- [Work instructions]
Scan the entries and copy each line where the word "pixel" is present.

[Stored data]
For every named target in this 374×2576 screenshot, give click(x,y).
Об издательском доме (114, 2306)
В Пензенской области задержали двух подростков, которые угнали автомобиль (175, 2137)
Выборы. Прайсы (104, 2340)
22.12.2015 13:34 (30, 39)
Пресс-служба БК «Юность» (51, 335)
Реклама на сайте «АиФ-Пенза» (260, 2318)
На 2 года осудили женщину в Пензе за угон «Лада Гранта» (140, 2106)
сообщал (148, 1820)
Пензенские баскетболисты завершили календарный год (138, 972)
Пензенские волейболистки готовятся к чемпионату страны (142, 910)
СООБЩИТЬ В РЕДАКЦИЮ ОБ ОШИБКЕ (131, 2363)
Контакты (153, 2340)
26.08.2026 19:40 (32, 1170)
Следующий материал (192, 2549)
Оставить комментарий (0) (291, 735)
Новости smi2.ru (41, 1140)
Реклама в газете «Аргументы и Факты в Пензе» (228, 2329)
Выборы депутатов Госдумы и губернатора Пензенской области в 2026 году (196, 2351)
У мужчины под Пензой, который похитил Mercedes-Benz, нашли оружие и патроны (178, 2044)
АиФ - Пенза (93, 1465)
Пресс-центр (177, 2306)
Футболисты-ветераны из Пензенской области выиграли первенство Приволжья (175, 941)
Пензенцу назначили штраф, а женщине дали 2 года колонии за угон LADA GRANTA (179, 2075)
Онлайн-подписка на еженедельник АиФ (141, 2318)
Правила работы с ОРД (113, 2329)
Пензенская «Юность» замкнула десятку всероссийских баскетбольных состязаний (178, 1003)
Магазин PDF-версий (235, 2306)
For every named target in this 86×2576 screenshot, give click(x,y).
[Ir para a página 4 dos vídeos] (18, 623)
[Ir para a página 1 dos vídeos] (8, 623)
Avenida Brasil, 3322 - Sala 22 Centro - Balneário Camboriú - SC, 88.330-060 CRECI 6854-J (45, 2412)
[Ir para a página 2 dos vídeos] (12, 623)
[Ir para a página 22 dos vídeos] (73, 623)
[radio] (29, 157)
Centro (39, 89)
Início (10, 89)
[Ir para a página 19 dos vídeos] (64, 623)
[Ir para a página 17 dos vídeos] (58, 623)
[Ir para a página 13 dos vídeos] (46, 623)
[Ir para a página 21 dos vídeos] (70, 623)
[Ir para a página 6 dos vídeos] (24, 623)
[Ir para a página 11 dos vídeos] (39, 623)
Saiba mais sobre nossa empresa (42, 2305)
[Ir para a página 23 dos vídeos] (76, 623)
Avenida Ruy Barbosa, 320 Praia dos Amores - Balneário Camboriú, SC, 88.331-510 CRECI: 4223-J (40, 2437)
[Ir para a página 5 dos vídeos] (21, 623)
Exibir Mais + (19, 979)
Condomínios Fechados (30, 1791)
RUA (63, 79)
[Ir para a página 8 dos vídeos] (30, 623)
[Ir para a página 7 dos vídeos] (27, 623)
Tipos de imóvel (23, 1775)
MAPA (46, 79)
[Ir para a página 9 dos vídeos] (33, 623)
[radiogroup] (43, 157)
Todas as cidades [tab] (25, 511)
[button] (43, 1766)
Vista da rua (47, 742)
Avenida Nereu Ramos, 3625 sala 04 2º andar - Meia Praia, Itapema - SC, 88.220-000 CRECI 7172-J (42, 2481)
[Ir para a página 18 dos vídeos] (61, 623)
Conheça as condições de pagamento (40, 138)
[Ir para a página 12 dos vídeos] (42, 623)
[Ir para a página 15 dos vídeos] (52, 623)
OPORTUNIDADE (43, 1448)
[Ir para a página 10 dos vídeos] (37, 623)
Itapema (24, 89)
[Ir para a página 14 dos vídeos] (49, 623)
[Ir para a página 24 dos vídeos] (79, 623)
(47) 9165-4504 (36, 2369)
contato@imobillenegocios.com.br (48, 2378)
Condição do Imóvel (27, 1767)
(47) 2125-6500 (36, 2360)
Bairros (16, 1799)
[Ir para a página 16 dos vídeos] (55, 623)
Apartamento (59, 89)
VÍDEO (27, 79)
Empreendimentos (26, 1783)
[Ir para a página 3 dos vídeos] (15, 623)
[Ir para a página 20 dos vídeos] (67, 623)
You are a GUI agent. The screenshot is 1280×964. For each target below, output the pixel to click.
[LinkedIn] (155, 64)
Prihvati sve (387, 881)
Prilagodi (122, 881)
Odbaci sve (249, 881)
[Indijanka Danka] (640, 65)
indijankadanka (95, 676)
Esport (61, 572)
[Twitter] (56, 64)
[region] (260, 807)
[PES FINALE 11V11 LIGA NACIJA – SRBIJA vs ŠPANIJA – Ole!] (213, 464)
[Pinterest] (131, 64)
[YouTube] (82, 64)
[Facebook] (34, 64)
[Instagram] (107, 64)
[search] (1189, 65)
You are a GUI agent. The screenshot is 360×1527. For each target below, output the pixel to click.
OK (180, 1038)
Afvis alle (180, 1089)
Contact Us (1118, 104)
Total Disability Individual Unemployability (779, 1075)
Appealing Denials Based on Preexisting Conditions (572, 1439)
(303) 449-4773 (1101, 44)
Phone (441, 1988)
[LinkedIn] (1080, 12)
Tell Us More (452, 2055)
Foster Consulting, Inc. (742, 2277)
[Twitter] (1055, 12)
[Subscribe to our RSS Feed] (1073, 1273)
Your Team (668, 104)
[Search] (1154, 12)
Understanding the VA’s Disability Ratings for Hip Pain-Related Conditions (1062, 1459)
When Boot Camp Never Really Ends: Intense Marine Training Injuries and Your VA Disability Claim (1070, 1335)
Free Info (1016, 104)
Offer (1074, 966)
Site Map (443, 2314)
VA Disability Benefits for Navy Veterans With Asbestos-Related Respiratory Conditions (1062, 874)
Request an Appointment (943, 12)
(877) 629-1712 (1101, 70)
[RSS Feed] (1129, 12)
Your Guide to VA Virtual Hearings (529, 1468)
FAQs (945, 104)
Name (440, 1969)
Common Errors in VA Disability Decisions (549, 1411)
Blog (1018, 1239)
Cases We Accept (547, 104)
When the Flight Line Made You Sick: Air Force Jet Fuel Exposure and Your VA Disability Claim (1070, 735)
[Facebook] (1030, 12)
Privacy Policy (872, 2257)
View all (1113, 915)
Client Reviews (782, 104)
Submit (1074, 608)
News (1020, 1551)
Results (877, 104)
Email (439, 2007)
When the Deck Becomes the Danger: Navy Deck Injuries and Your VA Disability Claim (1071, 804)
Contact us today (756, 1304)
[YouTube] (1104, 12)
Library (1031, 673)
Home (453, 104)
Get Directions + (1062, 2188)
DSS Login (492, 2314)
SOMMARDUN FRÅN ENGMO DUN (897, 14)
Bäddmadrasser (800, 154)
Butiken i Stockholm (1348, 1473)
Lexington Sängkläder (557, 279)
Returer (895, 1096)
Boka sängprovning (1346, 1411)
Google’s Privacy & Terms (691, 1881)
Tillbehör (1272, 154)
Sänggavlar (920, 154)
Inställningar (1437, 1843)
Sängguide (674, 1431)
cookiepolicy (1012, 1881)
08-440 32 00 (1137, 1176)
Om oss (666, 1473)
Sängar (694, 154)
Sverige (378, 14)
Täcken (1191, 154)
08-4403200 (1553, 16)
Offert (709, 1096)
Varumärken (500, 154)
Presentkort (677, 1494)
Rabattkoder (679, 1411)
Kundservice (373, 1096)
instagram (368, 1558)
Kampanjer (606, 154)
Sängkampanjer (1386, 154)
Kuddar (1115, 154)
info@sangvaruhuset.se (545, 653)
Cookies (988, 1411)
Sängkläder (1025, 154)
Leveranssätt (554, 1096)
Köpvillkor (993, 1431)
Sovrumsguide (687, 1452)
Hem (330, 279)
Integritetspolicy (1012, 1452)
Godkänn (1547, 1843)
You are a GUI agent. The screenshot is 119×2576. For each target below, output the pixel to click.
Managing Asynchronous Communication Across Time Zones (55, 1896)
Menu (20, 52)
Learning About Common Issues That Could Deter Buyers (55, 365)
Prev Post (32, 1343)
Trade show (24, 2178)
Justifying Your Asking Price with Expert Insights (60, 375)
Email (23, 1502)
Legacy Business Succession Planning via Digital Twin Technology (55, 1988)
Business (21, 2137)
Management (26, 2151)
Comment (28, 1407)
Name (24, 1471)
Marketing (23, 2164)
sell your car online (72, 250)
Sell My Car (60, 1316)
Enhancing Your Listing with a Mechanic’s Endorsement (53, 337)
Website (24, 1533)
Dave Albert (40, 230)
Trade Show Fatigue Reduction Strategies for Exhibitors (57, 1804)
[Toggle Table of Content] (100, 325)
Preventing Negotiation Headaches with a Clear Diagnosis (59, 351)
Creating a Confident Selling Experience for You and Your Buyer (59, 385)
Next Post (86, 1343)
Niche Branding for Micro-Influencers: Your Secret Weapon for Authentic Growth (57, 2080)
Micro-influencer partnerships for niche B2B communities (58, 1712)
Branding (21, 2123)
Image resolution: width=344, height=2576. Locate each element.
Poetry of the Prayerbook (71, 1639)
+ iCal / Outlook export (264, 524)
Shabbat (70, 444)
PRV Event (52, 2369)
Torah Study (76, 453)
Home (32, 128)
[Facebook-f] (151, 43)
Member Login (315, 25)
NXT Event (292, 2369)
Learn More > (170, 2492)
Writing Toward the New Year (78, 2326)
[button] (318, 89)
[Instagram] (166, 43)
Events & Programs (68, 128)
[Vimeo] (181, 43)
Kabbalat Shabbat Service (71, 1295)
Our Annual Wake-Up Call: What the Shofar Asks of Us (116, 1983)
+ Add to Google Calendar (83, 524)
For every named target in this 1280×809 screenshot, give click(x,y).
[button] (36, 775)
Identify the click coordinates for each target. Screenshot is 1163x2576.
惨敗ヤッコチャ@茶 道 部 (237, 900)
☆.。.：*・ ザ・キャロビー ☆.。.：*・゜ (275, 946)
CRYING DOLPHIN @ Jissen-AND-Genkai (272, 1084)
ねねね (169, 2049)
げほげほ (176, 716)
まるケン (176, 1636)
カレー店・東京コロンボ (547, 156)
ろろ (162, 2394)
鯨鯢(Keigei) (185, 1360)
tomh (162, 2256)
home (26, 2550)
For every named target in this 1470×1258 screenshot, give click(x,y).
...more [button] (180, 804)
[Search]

- [Answer below]
You are a GUI agent. The screenshot is 1280×964. For each target below, output the pixel to click.
You are a GUI agent. The screenshot is 360×1527. For each target below, output the pixel to click.
You are a GUI agent. The screenshot is 119×2576. For each target below, output the pixel to click.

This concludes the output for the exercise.